Heart disease risk factors in Hispanic women
Heart disease doesn’t discriminate—it is the leading killer of women of every age and race. However, research has continued to show that heart disease is especially common among communities of color. Among Hispanic communities in particular, women develop heart disease a full decade younger than non-Hispanic women.
Despite these risks, only 1 in 3 Hispanic women
are aware that heart disease is the leading killer of women.
Why is heart disease so prevalent in the Hispanic community?
In general, women are at a greater risk for death from heart disease than men but there are also a number of cultural considerations that can contribute to heart disease risk among Hispanic women.
First, Hispanic women are often caretakers not only for their partners and children but also for generations of family members who may live under the same roof or nearby.
“The Hispanic culture is one that heavily emphasizes family and togetherness. Women are the backbone of this structure; they are often called upon to be caregivers for spouses, children, siblings and parents,” says Maribel Hernandez, MD, an electrophysiologist at Lankenau Heart Institute and medical director of the Women’s Heart Initiative. In being caregivers, many women prioritize the needs of others to the point that they lose sight of their own health and wellbeing.
Additionally, according to the US Department of Health and Human Services Office of Minority Health, Hispanic women are more likely to be overweight or obese than non-Hispanic white women. Obesity can lead to higher rates of diabetes and hypertension, two common risk factors for heart disease.
Managing your weight can be difficult without access to nutritious food, which can present another issue for many in the Hispanic community.
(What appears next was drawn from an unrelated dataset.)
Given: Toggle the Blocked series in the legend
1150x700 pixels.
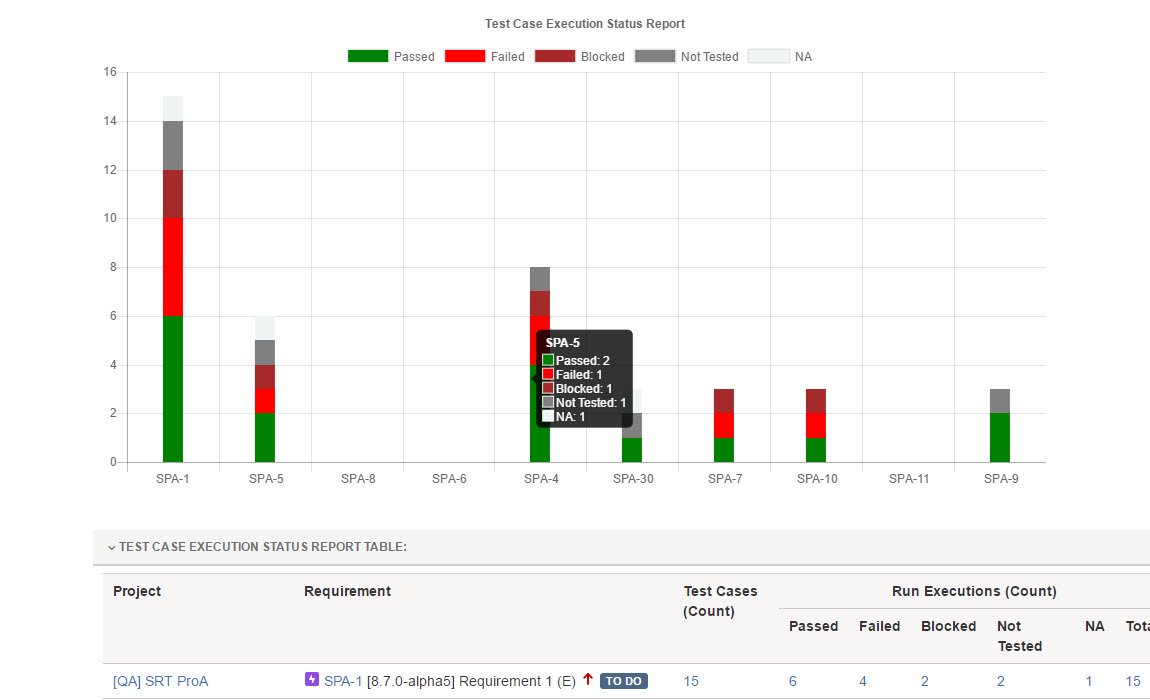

Living in areas or neighborhoods without access to healthy food—“food deserts”—can make managing your weight and heart disease risk even more difficult.
This is just one of the socioeconomic factors that can cause heart disease to be more prevalent in Hispanic communities.
“Women in Hispanic communities often do not have the same access to comprehensive, affordable care that non-Hispanic women do,” says Dr. Hernandez. “Many Hispanic women are uninsured, do not have an established relationship with a primary care physician, or a hospital or health center nearby that offers providers who speak Spanish or offer adequate translation services.”
All of these factors can affect a woman’s willingness to seek routine health care or, sadly, care in an emergency.
How Hispanic women can manage their heart disease risk
Education is the first step to managing your heart disease risk, says Dr. Hernandez.
If you do see a doctor regularly, make sure it’s someone you feel comfortable talking to and who is receptive and respectful of your concerns. If you don’t, find a provider who better meets your needs.“Only one-third of Hispanic women know that heart disease is their greatest risk,” she reminds women. “The more we know about our cultural and personal risk factors, the better equipped we will be to manage these risks. I encourage all women not only to have conversations about heart disease with their primary care provider, but also with the other women in their life.”
If it’s been a while since you’ve seen your primary care provider—especially if you have a personal or family history of heart disease, heart attack or stroke—make an appointment for a check-up. This will give you the chance to discuss how you can proactively manage heart disease risk, including knowing key heart health numbers like your blood pressure, cholesterol, BMI, triglycerides and your body weight.
If you do see a doctor regularly, make sure it’s someone you feel comfortable talking to and who is receptive to and respectful of your concerns. If you don’t, find a provider who better meets your needs.
“If you have the symptoms of heart disease or are concerned there is something wrong with your heart, do not let anybody dismiss these concerns,” says Dr. Hernandez.